Der Admiral erwartete, dass Kapitän Fieski zurückkehren und die Botschaft von der geglückten Überfahrt überbringen würde. So hatte er es mit den Kapitänen abgemacht. Aber alle Spanier weigerten sich, die Kanus noch einmal zu betreten, und blieben den Befehlen und Bitten der Kapitäne gegenüber taub. Die Indianer fanden ein Dorf mit gastfreundlichen Bewohnern und waren nach einigen Tagen, als sich alle etwas erholt hatten, samt ihren Kanus verschwunden. Kapitän Méndez mietete ein neues Boot mit sechs Paddlern und machte sich mit Pablo auf den Weg nach Santo Domingo. Die anderen wollten irgendwann auf dem Landweg nachkommen.

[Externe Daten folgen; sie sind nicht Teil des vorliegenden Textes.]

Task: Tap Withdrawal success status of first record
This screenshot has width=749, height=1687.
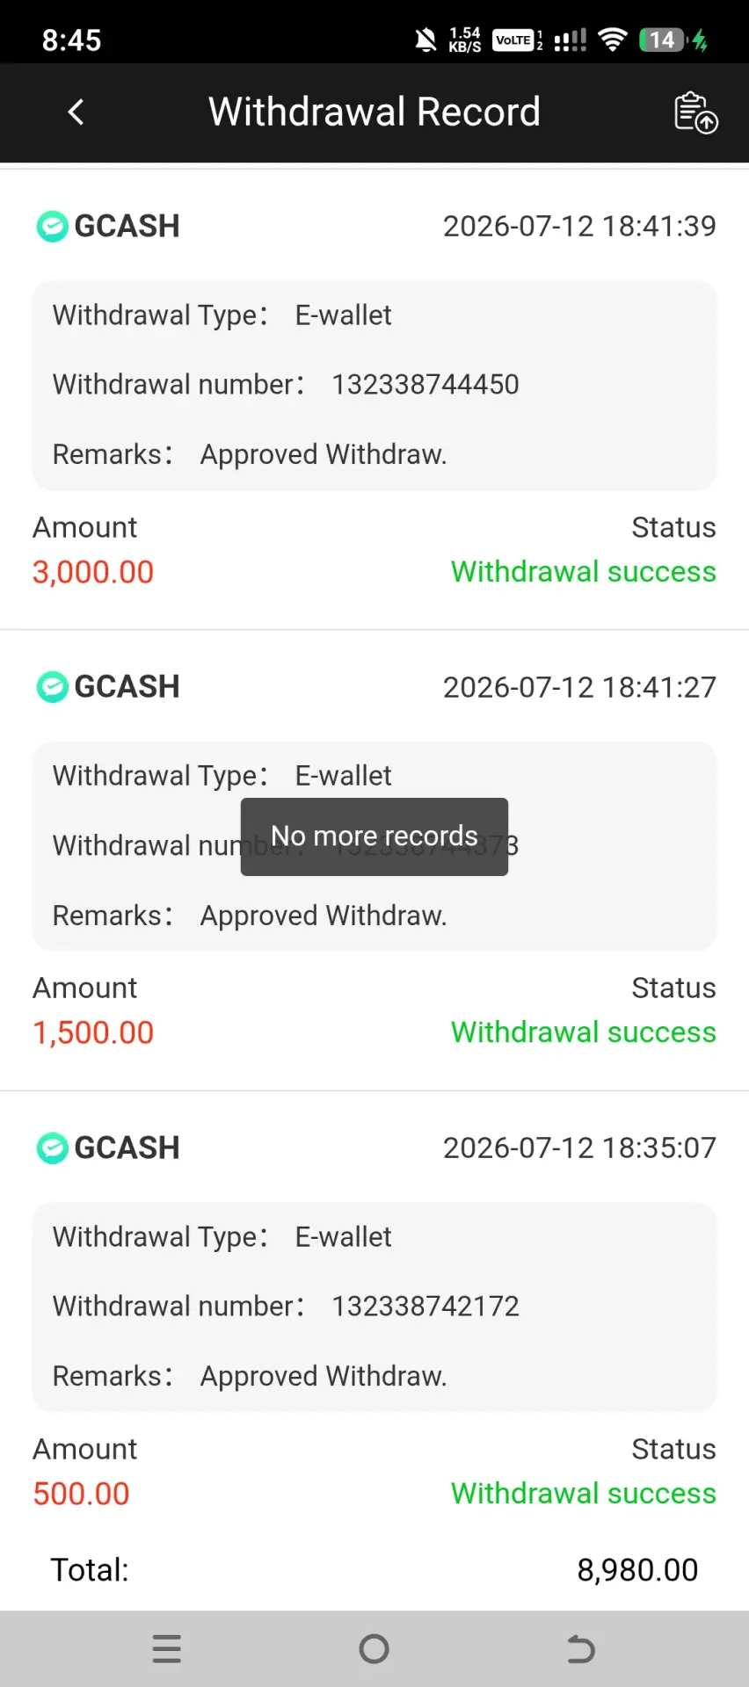Action: tap(584, 572)
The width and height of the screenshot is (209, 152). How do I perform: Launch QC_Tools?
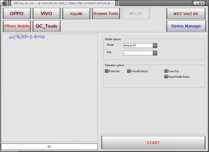(46, 26)
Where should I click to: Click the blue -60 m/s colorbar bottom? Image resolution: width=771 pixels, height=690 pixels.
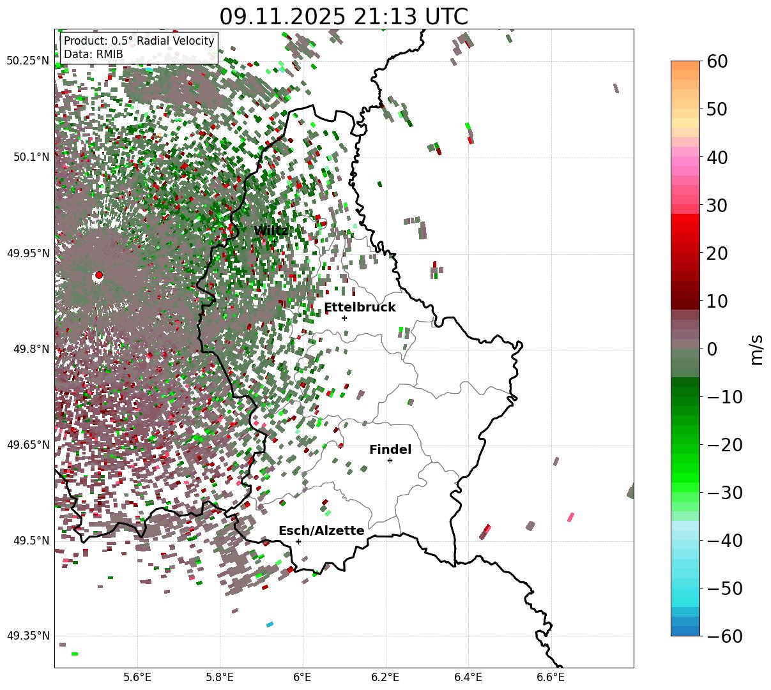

Pablo war froh, dass er im Kanu liegen konnte und sich um nichts mehr kümmern musste, und auch Kapitän Méndez fühlte sich so erschöpft, dass er alles den Indianern überließ. Die hörten auf zu paddeln, sobald sie müde wurden, und fuhren bei widrigen Winden gar nicht erst los. Das Kanu legte pro Tag nur kurze Strecken zurück.